Cautious economists are always looking at the other side of the coin, however.
So we ask: are there any reasons to think inflation could move towards two percent faster than the Bank’s prediction? The short answer is yes, and some of the reasons can be found in the Bank’s own statistics and publications.
First, the Bank’s three different measures of core inflation, which are abstracted from the more volatile components of CPI, are already running at close to two percent. In fact, the so-called “CPI-median” measure, currently at 1.9 percent, has not dipped below 1.8 percent since the beginning of the pandemic. All three measures suggest the weakness of headline inflation may be temporary. Its fall has been driven by big drops in a few items, most notably energy.

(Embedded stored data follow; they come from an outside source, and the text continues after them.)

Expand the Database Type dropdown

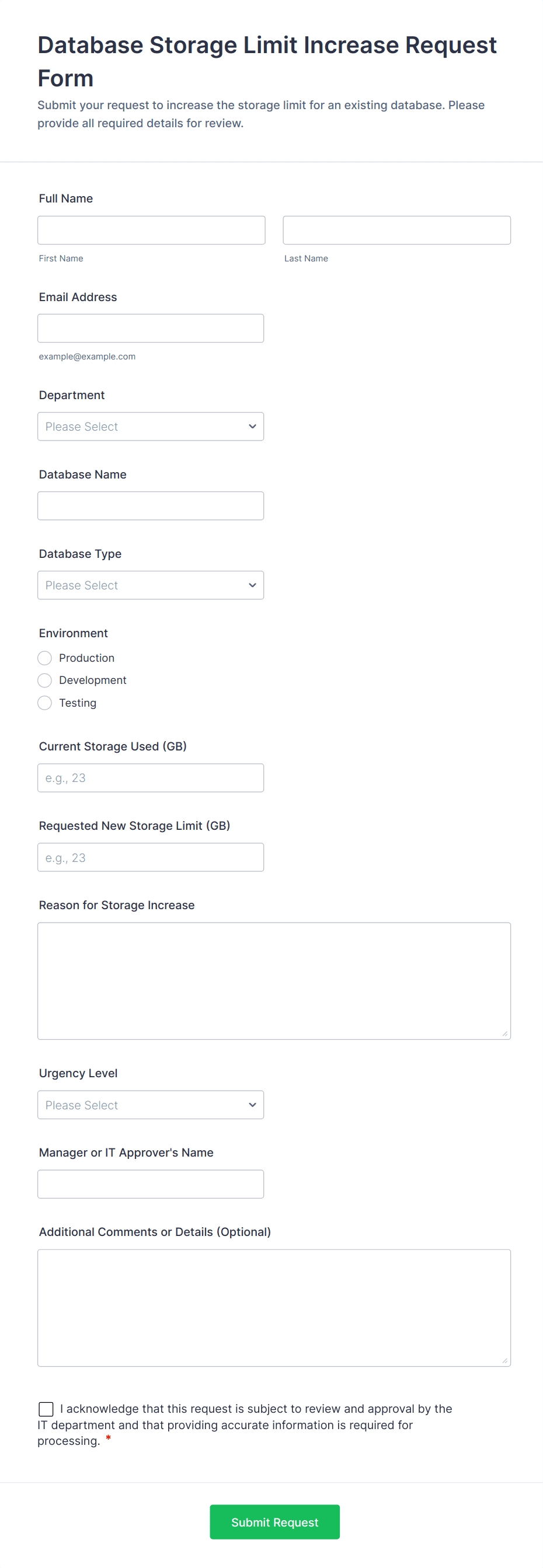pyautogui.click(x=151, y=585)
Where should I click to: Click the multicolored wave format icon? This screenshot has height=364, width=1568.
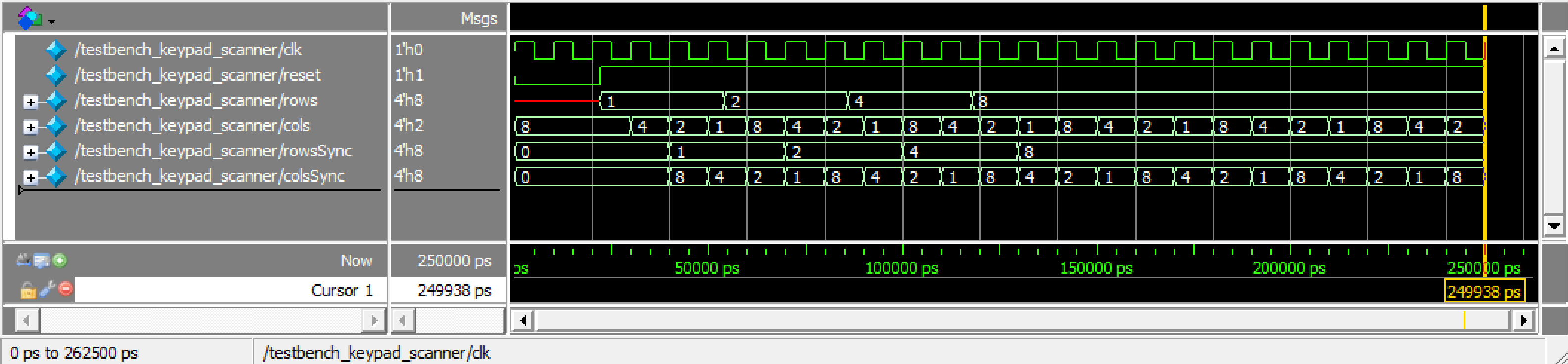point(29,19)
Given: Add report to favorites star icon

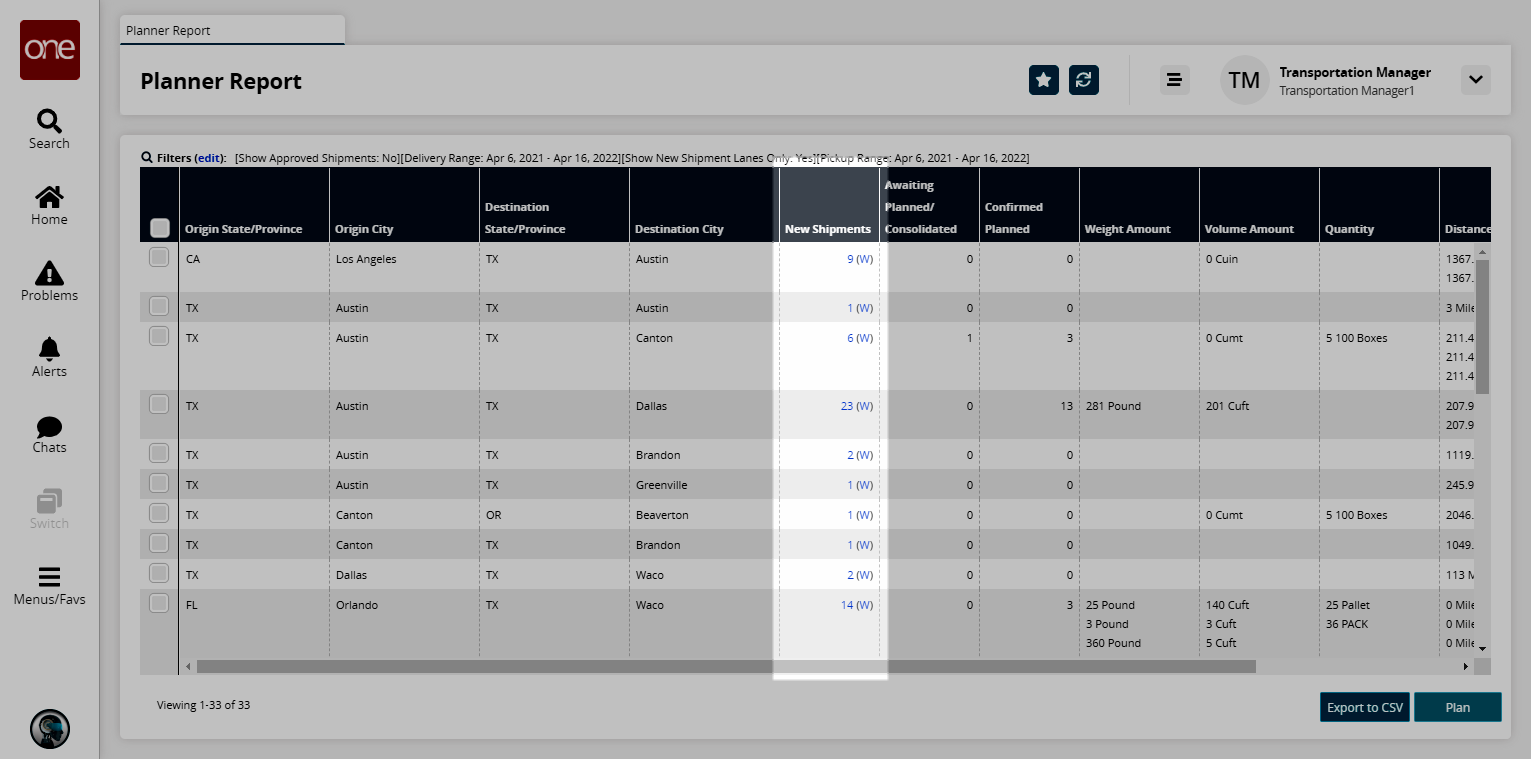Looking at the screenshot, I should pos(1043,80).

Second, the MPR included a substantially lower estimate of the economy’s potential output since the Bank’s last estimates in April 2019. By the end of 2022, the Bank thinks potential output will be three percent lower than it had expected in its April 2019 MPR – mostly because of weak business investment, but also from lower labour market participation and disruptions to immigration. That implies, other things equal: smaller potential supply, a smaller output gap (the difference between actual and potential output) and therefore greater upward pressure on inflation.
Third, the Bank’s balance sheet has grown at an unprecedented pace since the beginning of the pandemic. The rate of growth has flattened of late, as continued increases in government bond purchases have been offset by the end of measures it took early on that succeeded in stabilizing financial markets.
Still, all of the Bank’s recent bond-buying has translated into a 27.6-percent growth in the money supply – technically, in “M1+,” which is mostly cash in circulation and chequing accounts – in the 12 months to September. That’s the biggest increase since 1985. Current slack in the economy means this jump in the money supply does not threaten an immediate increase in inflation, but money growth as fast as that has to raise longer-term concerns. Pure monetarism went out of style in economics a few decades ago, but that much more money chasing fewer goods and services, as potential output declines, is cause for inflation worry. In the end, something has to give.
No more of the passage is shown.